Когда Мийо обнаружил его сидящим молча с кружкой пива в кафе Дютерм в Шарлевиле и спросил по поводу инцидента в Брюсселе, Рембо проворчал: «Не вороши эту кучу дерьма. Это слишком отвратительно»[498]
. Такая аллергическая реакция на прошлое была интерпретирована как признак того, что Рембо чувствовал тогда отвращение к своей гомосексуальной связи, но его антипатия не была исключительной. Прошлое – это мавзолей. Если запись мысли позволяет ей быть вычеркнутой из мозга, тогда публикация была окончательной промывкой мозгов.«Надо быть абсолютно во всем современным.
Никаких псалмов: завоеванного не отдавать».
Когда-то полагали, что литературная жизнь Рембо заканчивается сжиганием книг и неоплатой счета. «Прощанье», которое завершает «Одно лето в аду», считали его прощанием с поэзией, «ясновиденьем» и другими детскими вещами. Само биографическое «удобство» такого сценария вызывает глубокие сомнения. Литературные произведения не стоят в очереди, терпеливо ожидая, чтобы вписать себя в хронологию. Стихи в прозе «Озарения» перекрывают «Одно лето в аду» с любого конца. В действительности «Одно лето в аду» было необходимой прелюдией к новому миру. Бог и Верлен остались позади, и некоторое время казалось, что боль, средоточием которой они были, тоже отступила. В девятнадцать лет Рембо еще не был узником своего будущего.
«Осень.
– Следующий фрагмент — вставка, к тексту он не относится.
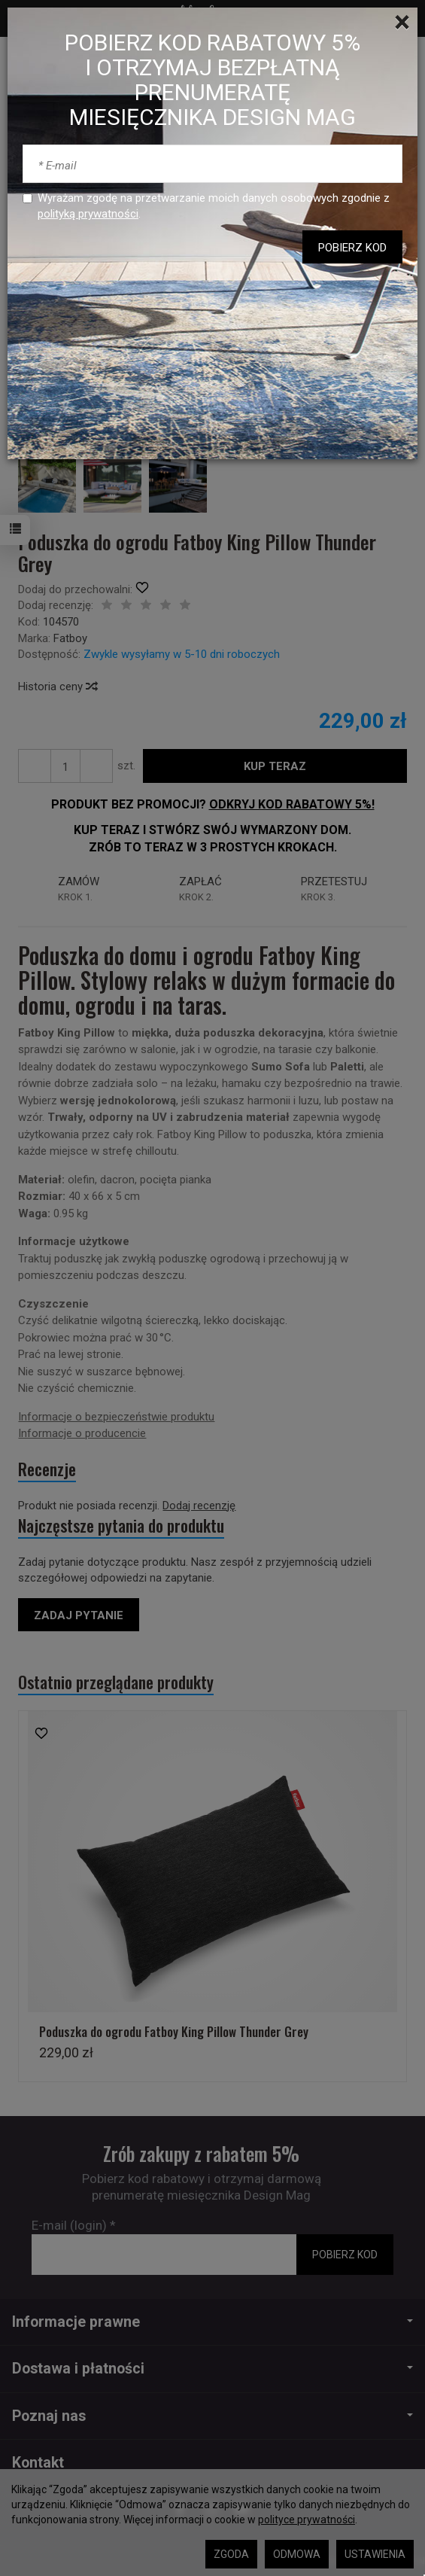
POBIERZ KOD (352, 247)
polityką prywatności (88, 214)
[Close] (402, 23)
Наша лодка, всплывая в неподвижном тумане, направляется в порт нищеты, держит путь к огромному городу, чье небо испещрено огнями и грязью. […] Я вижу себя распростертым среди незнакомцев, не имеющих возраста и которым неведомы чувства… Я мог бы там умереть… Чудовищные воспоминания! Ненавистна мне нищета!
И меня устрашает зима, потому что зима – это время комфорта.
[…]
Однако это канун. Пусть достанутся нам все импульсы силы и настоящая нежность. А на заре, вооруженные пылким терпеньем, мы войдем в города, сверкающие великолепьем.
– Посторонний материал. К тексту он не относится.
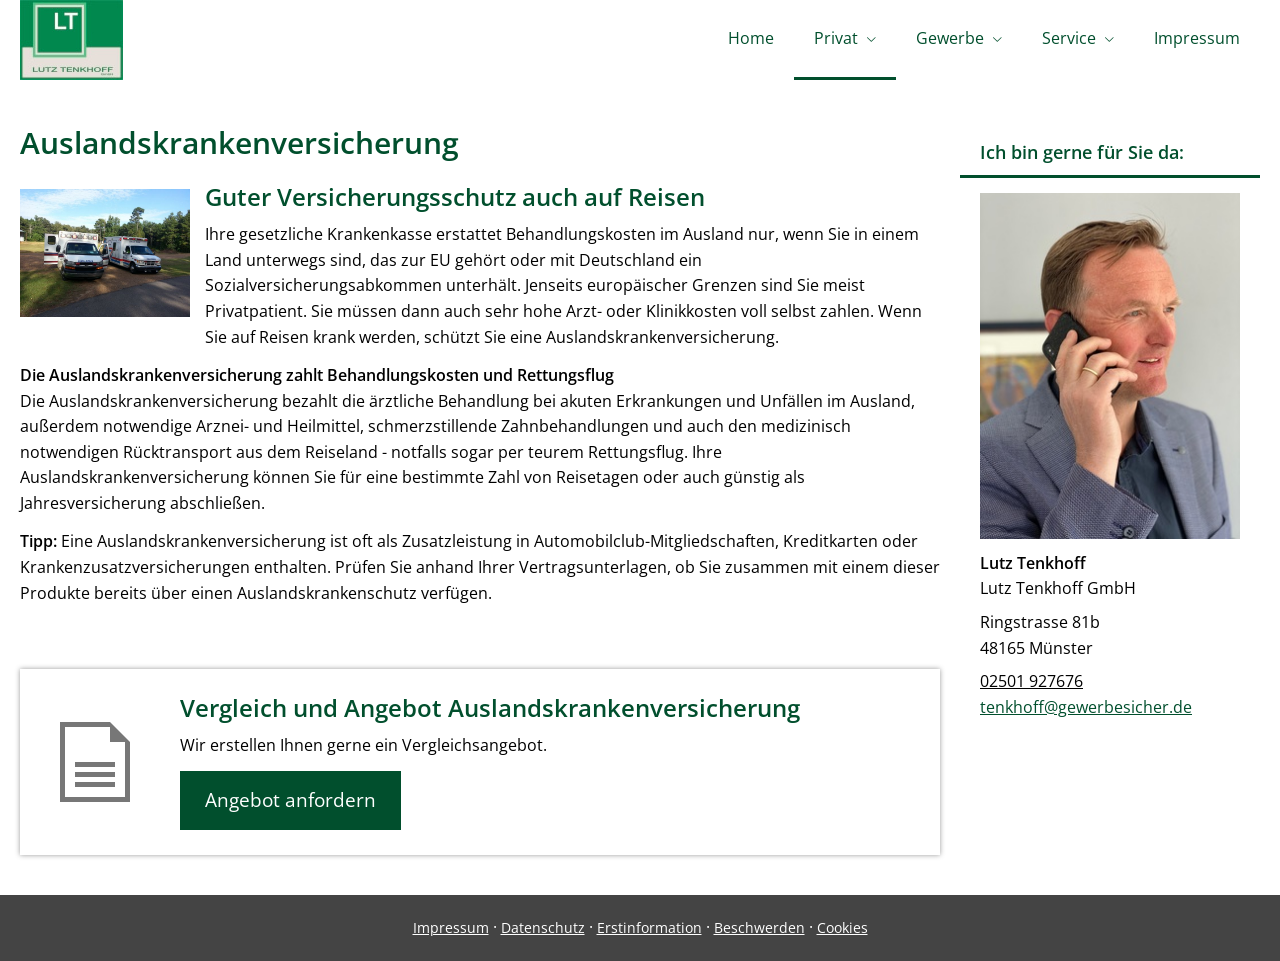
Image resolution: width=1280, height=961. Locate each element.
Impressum (451, 927)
К чему говорить о дружелюбной руке? Мое преимущество в том, что я могу насмехаться над старой лживой любовью и покрыть позором эти лгущие пары, – ад женщин я видел! – и мне будет дозволено обладать истиной, сокрытой в душе и теле».
Глава 22. «Метрополитен»
«Путешественников подготавливают быстро».
Кафе «Табуре» по соседству с театром «Одеон» было одним из тех легендарных заведений, куда из поколения в поколение заходили посидеть литераторы. Клиенты делились по возрасту и репутации на говорящих и слушателей, и даже в расстановке столиков была незаметная иерархия. Среди завсегдатаев были Этьен Каржа, на которого нападал Рембо двадцать месяцев тому назад, и бывший «Иоанн Креститель с Левого берега» Рембо – Леон Валад, который после объявления появления нового «гения» в октябре 1871 года так больше и не написал о нем ни слова.